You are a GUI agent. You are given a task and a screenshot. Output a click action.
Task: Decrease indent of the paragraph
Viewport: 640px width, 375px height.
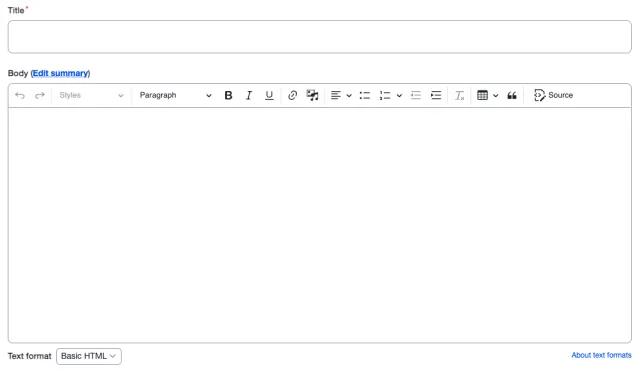416,95
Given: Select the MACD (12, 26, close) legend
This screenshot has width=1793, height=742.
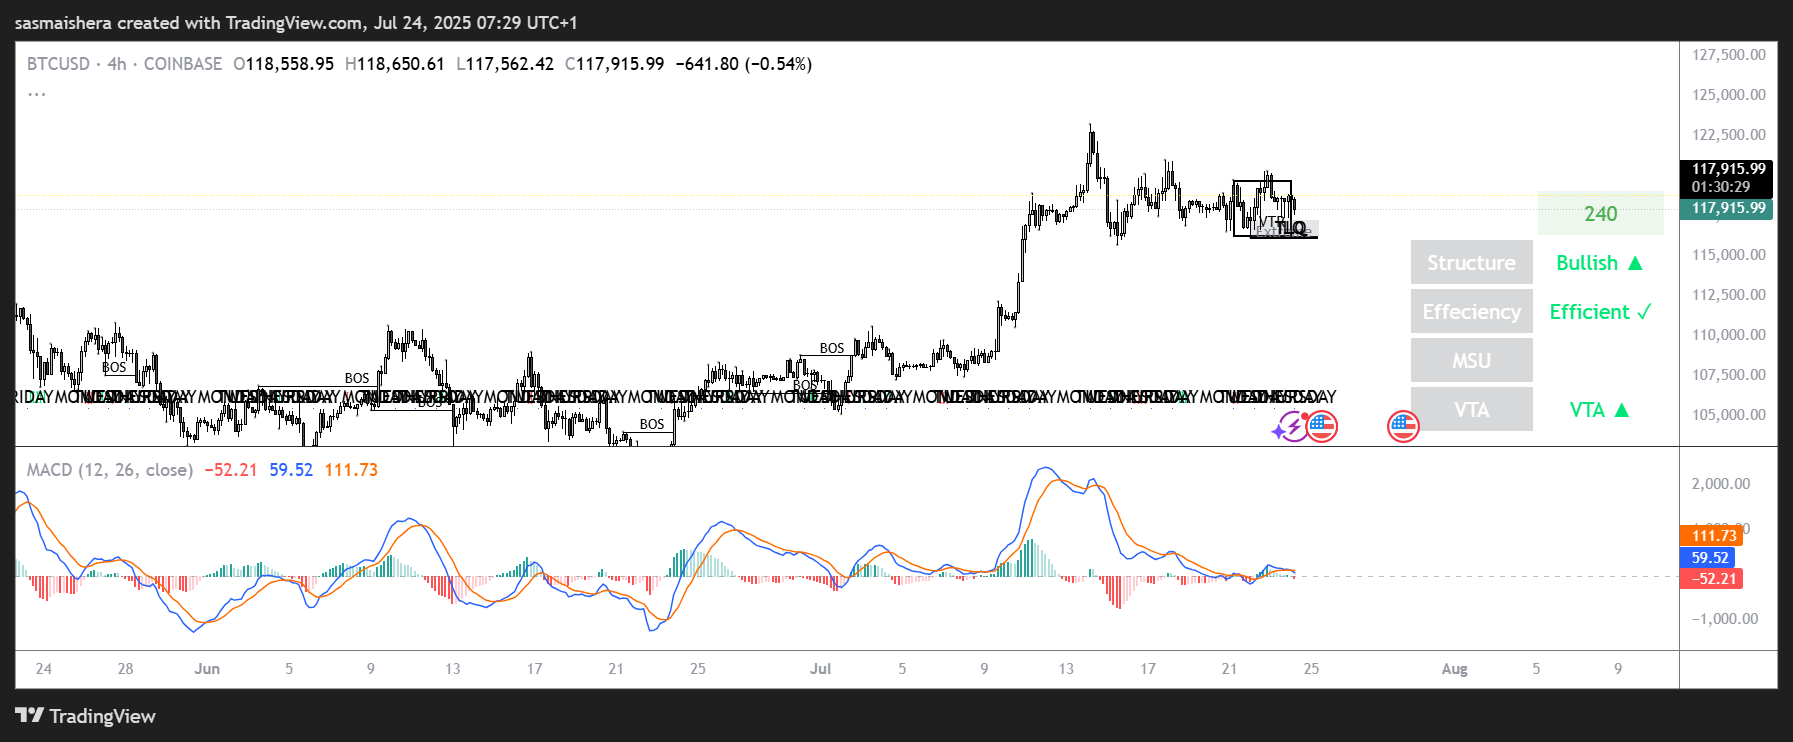Looking at the screenshot, I should pyautogui.click(x=109, y=470).
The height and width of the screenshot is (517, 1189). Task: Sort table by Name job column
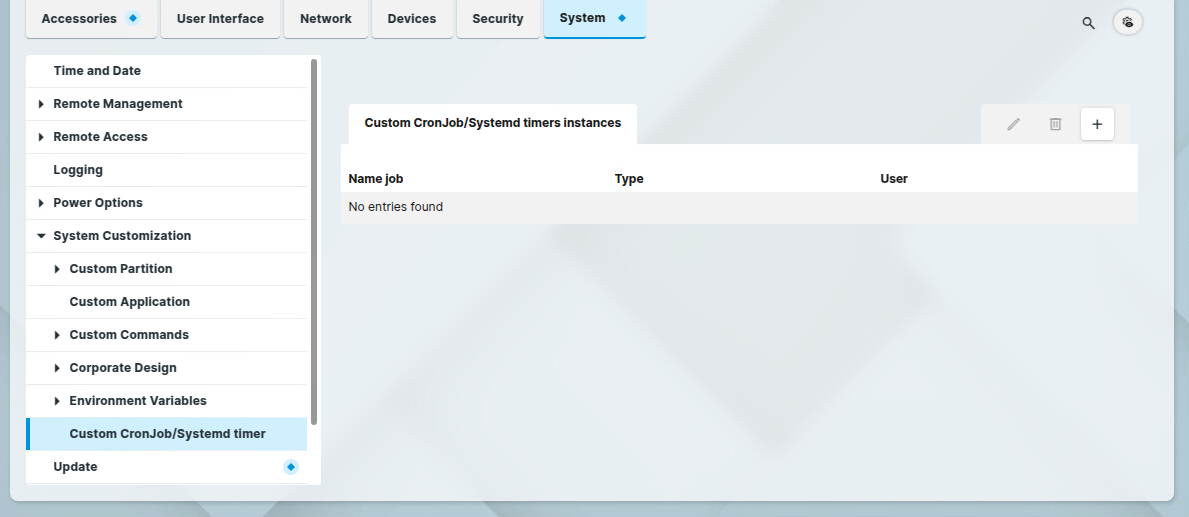click(x=376, y=179)
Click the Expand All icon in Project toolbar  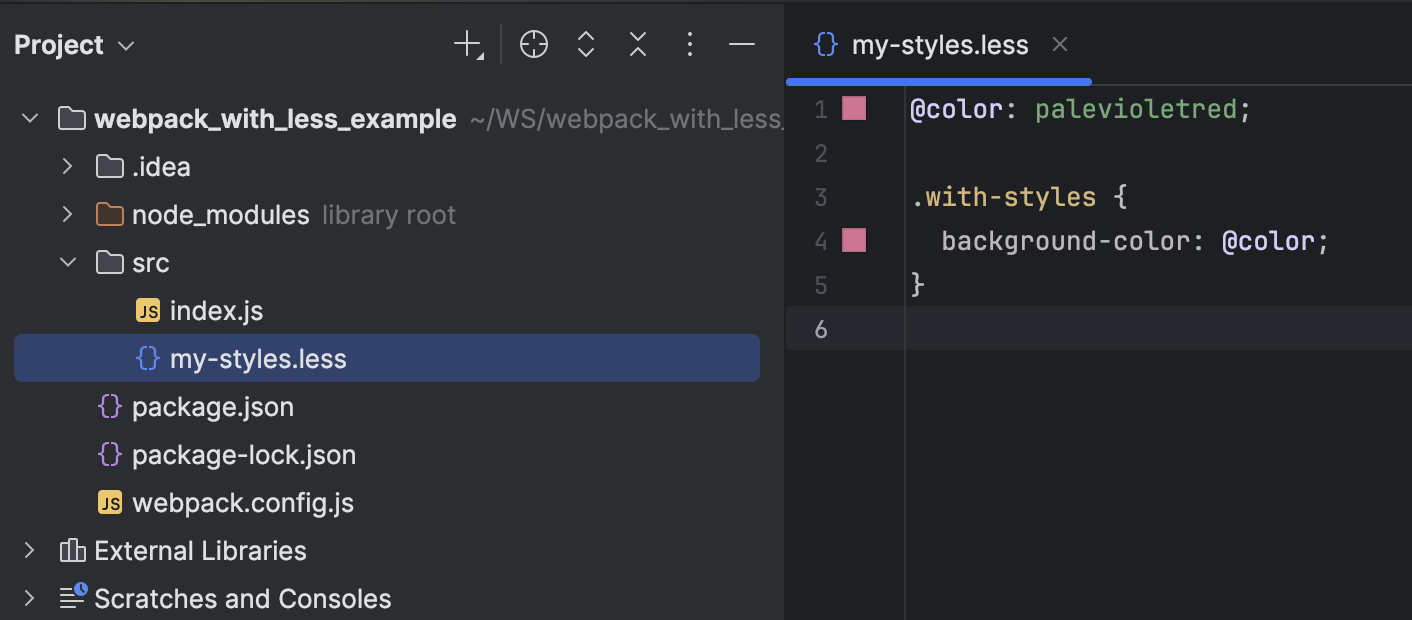(x=585, y=44)
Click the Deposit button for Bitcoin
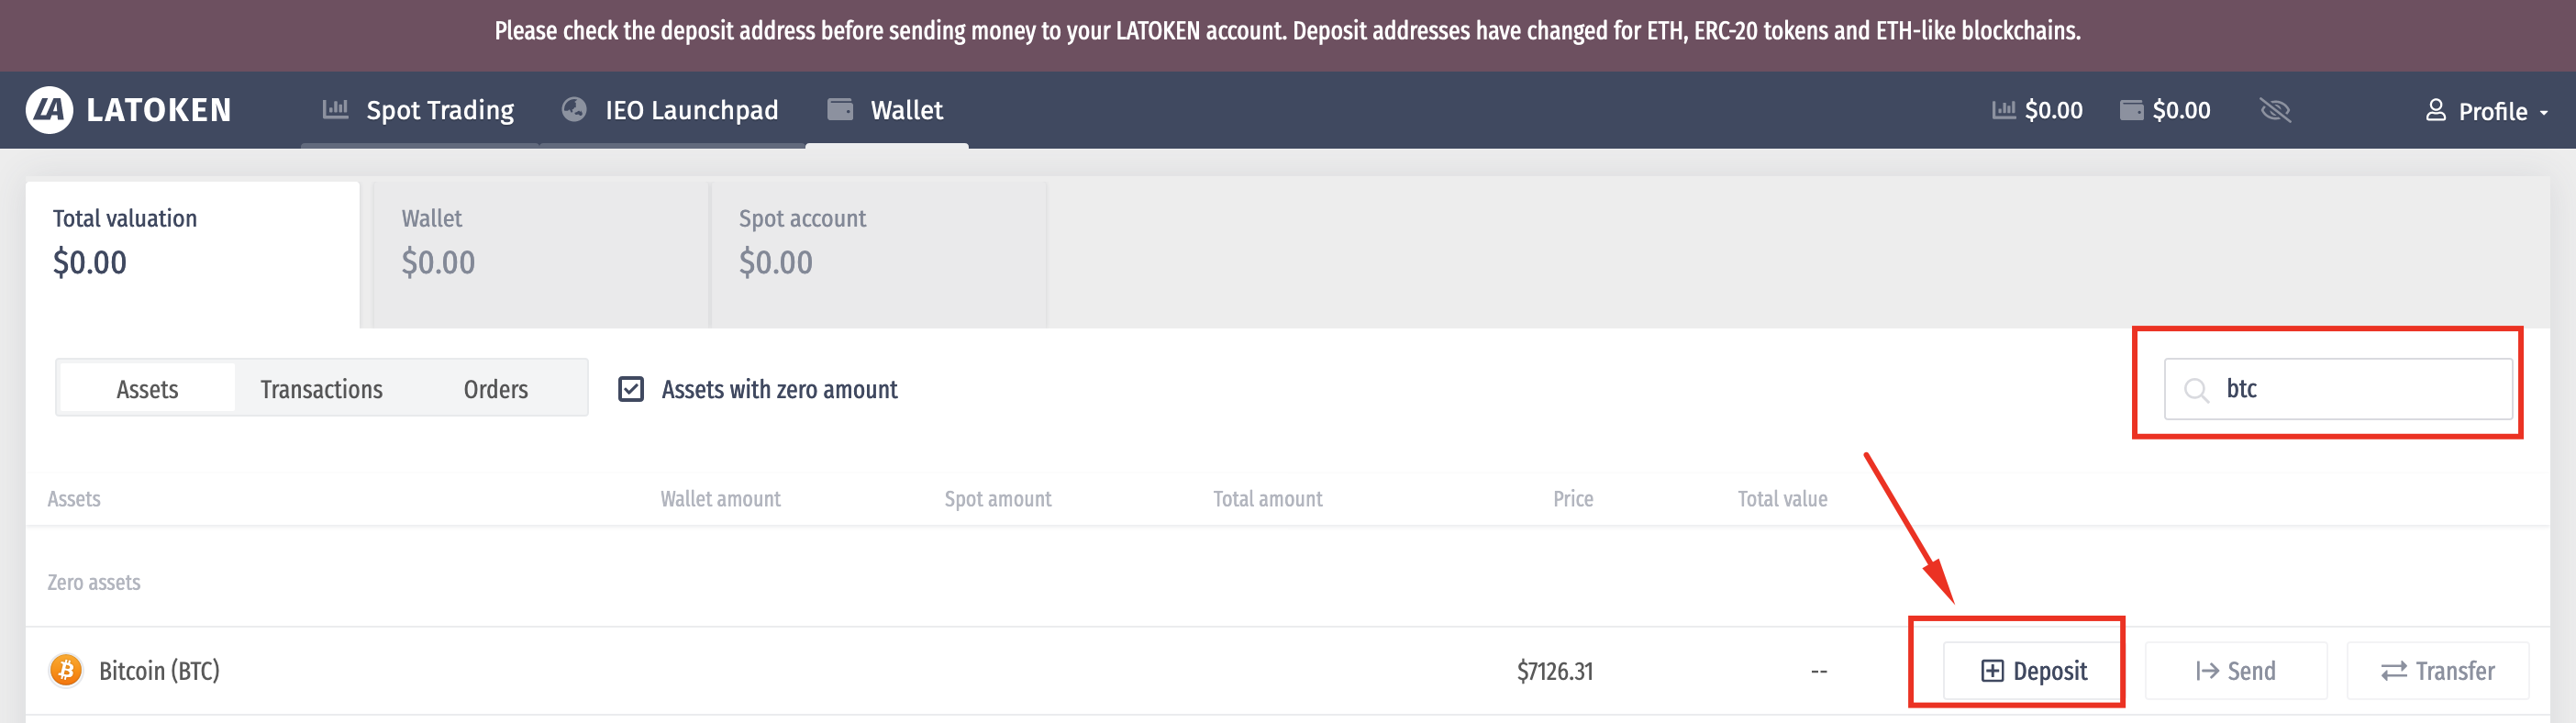 pyautogui.click(x=2033, y=671)
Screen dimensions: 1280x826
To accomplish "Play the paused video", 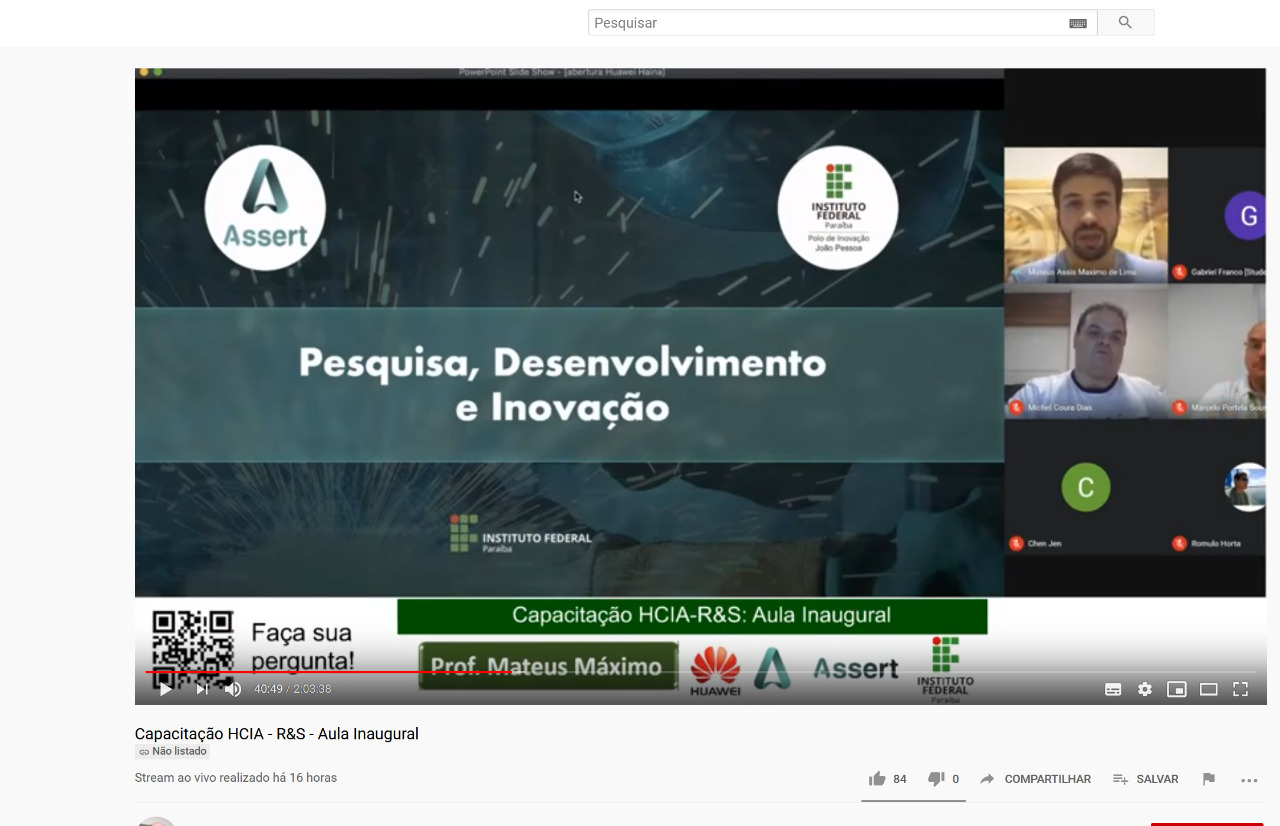I will pos(165,689).
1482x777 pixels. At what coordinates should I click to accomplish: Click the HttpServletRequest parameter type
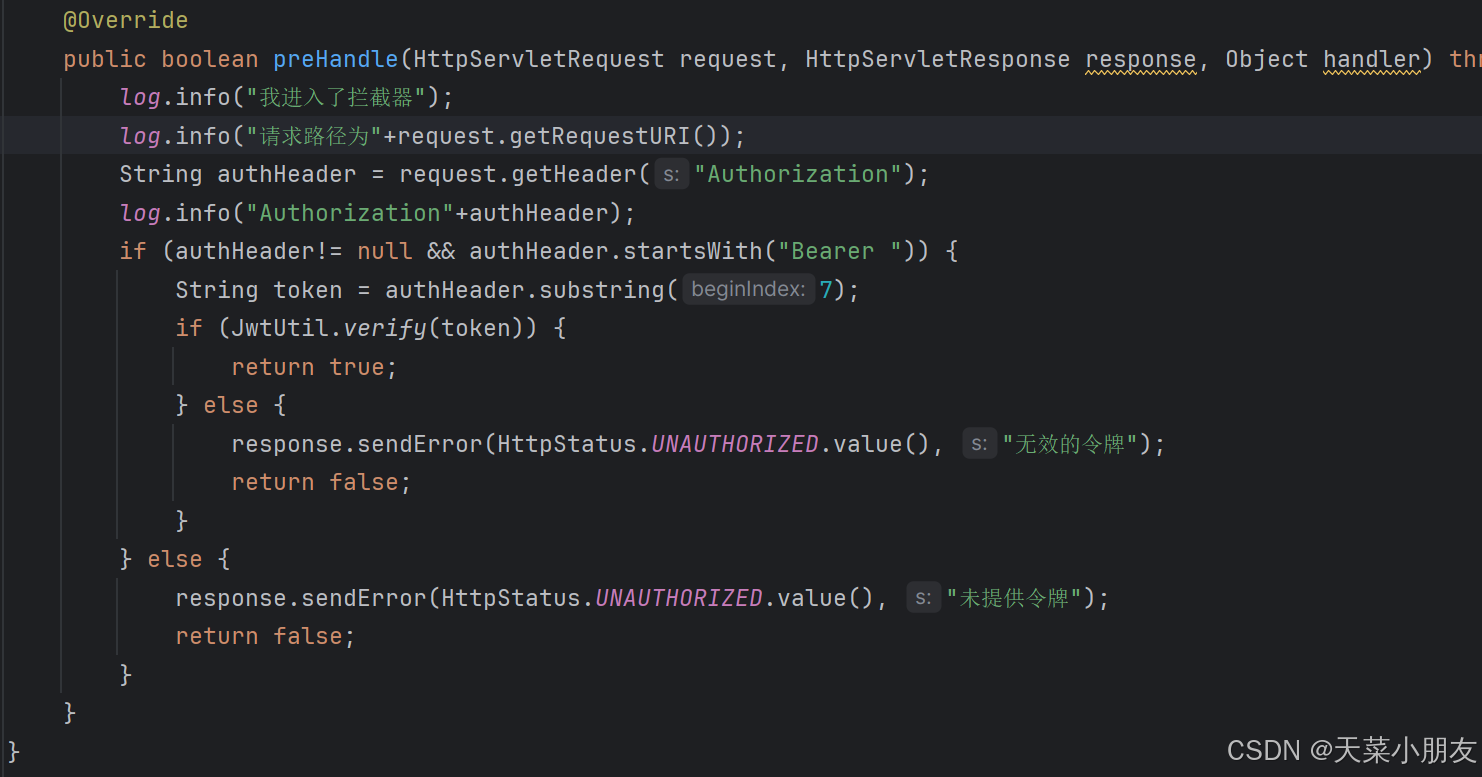537,59
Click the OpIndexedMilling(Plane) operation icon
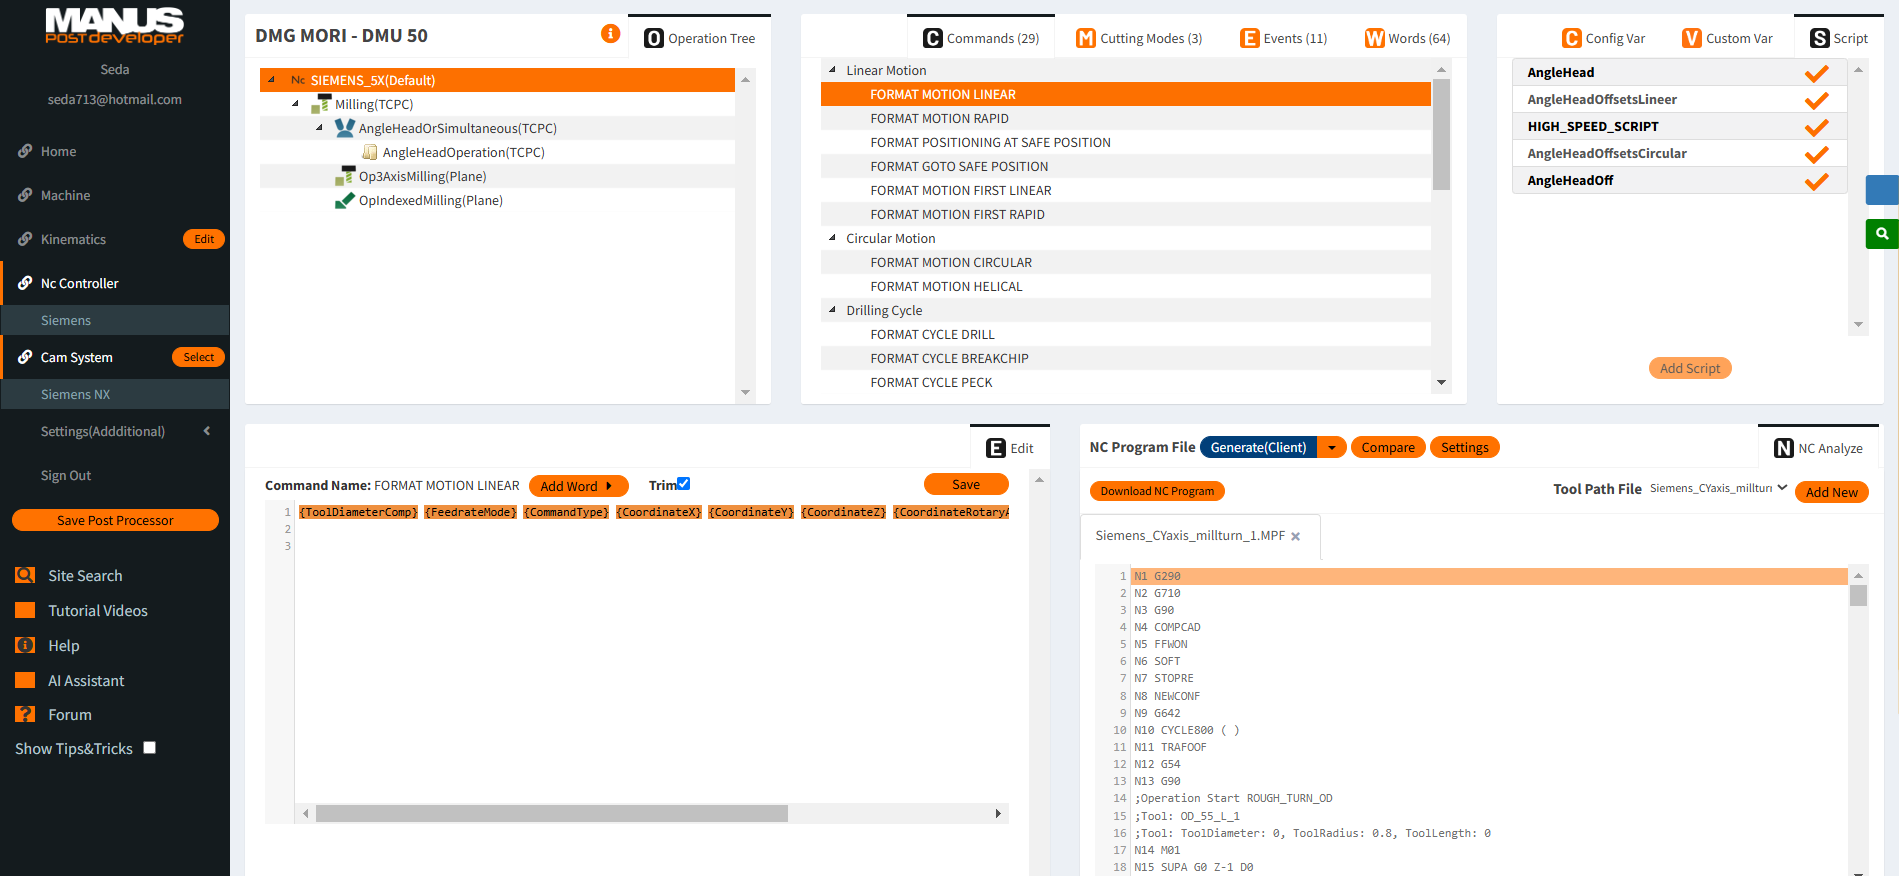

● **Task details**: Please show every line of the entries above that contains the word "height", matching case exactly.

● **Answer**:
Viewport: 640px width, 375px height.
This screenshot has width=1793, height=742.
The height and width of the screenshot is (517, 1189). Task: Sort table by Name job column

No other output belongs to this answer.